I don’t know what they are doing. Something about the sewers. I try not to think too much about what goes on under the ground. It makes me nervous. Philosopher Sam Keen once said that a truly moral person, when he pours a glass of water, always thinks, “Where did this water come from and where will it go when I pour it down the drain?” I’ve thought about that — a little.
The construction on Washington Street has certainly cut down on traffic on my street which is a one way street anyhow. Lately I’ve had a lot of clients needing to drop work off and I’ve told them it is easier to just stick it in the mail, you can’t get here from there.

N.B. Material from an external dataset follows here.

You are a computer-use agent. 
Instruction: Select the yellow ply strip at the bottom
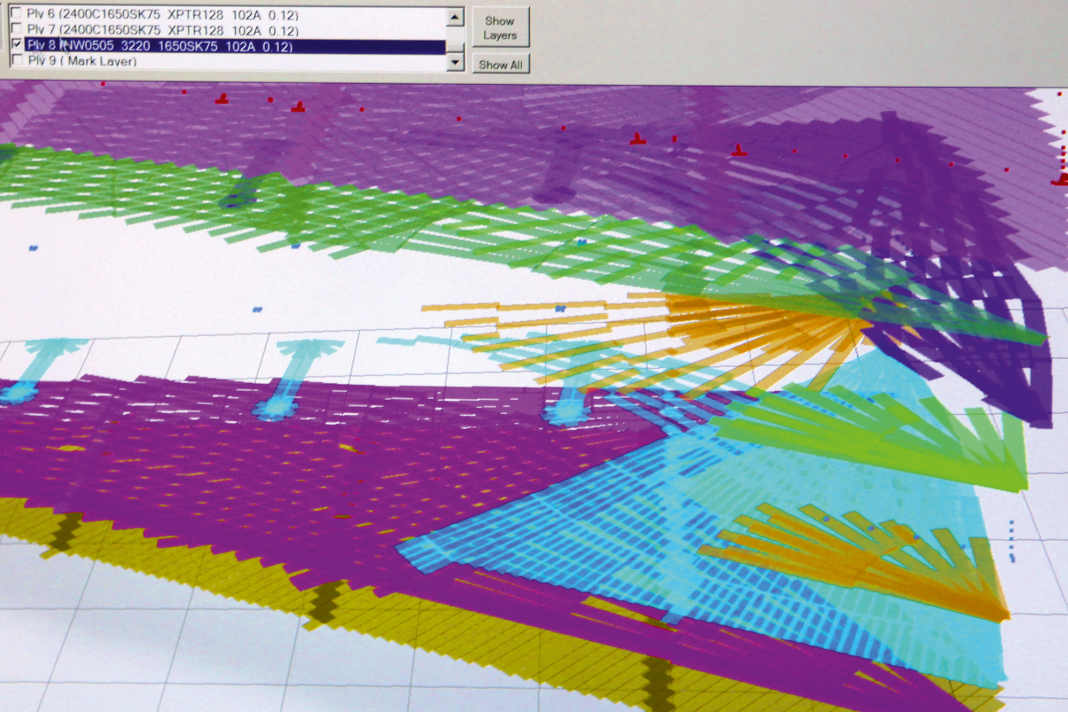click(150, 550)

But I confess that I like the sounds out there. There is something comforting and pleasant about hearing the sounds of work going on. There are beeps as one machine backs up, and loud, clanking thuds as the steam shovels scoop stuff up and drop it somewhere else. I don’t know what the heck is going on — I hope they do — but it is nice to know something is being done.

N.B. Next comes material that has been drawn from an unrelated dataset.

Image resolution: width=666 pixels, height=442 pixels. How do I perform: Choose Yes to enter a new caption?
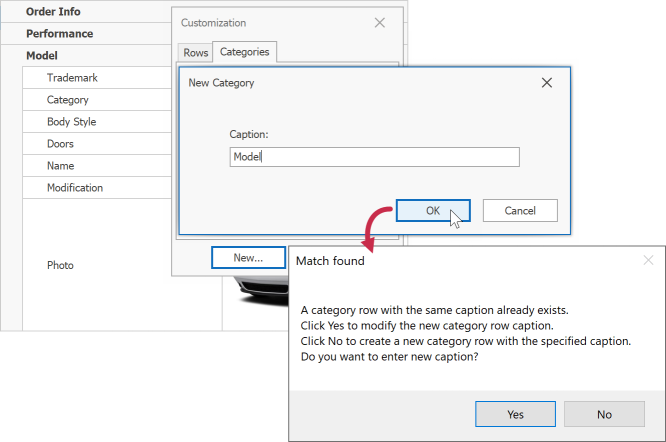[515, 414]
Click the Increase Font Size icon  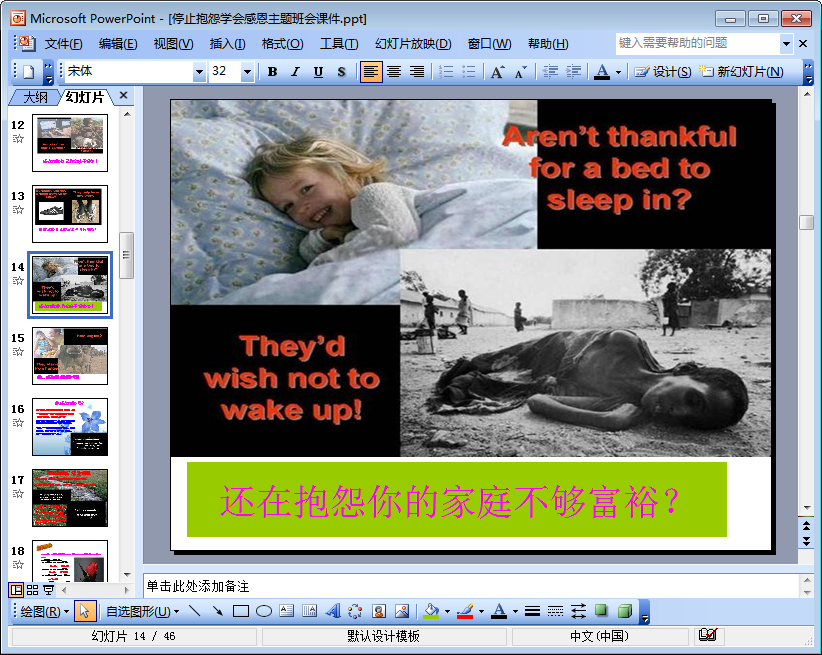[497, 72]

One of my favorite sounds in all the world is the hammers-on-wood sound of houses being built. I know that is a childhood thing from when it was my Dad who was the one up there in those frameworks that had that delicious fresh-cut wood smell and that thick, resounding thumping sound as the nails that held the frames together were hammered into place by the muscles of men. That’s a stirring thought, too. Here in Gloucester they talk about the old days of fishing which they refer to as the days of “wooden ships and iron men”. I love that expression. From the stories I have read about the men of that era, they were made of iron.

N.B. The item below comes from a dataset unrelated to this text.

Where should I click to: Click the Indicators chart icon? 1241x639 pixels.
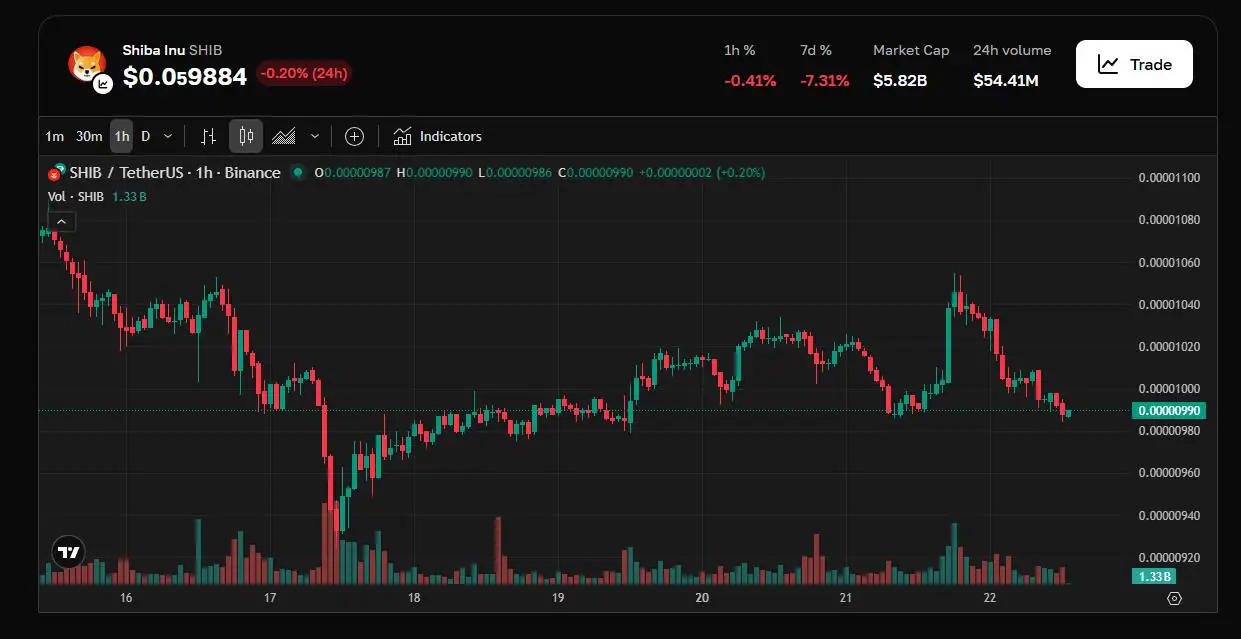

Yesterday when I left Mark was mowing the lawn. His shoulder hurts when he works for very long these days. He injured it playing baseball when he was in high school, compounded it when he had the beds while working as a commercial diver, and then really wrecked it along with his back, hauling lobster traps up from the bottom of the ocean when the hydro-slave was straining and something was slowing things down. Now, in his mid-fifties, that shoulder is a mess. That is the price those iron men pay.
I remember my father in his old age saying that every time it rained he felt every bundle of shingles he ever carried up a ladder on his back. I think about these things as I hear those men at work out on Washington Street. They have big equipment and more safety devices now but still, I watch them when they pick up a shovel or an ax or a pick and go down into the hole to do what the big machines cannot do. It is hard work despite the advances of technology.
So today I am working at my computer and men are working out in the street. I appreciate what they are doing out there and I think about them as they work and I work. And I am glad they are there to do what needs to be done to keep my world running.
Thanks for reading.





2 Comment:
Yesterday was the last classroom session for my local history class. I spent a fair bit of time talking about our water, where it comes from, where it goes. It is my insupportable contention that if you don't have plumbing, you are not civilized. Of course, by that definition, St. Marys is civilized and most of India is not. I must be wrong about that.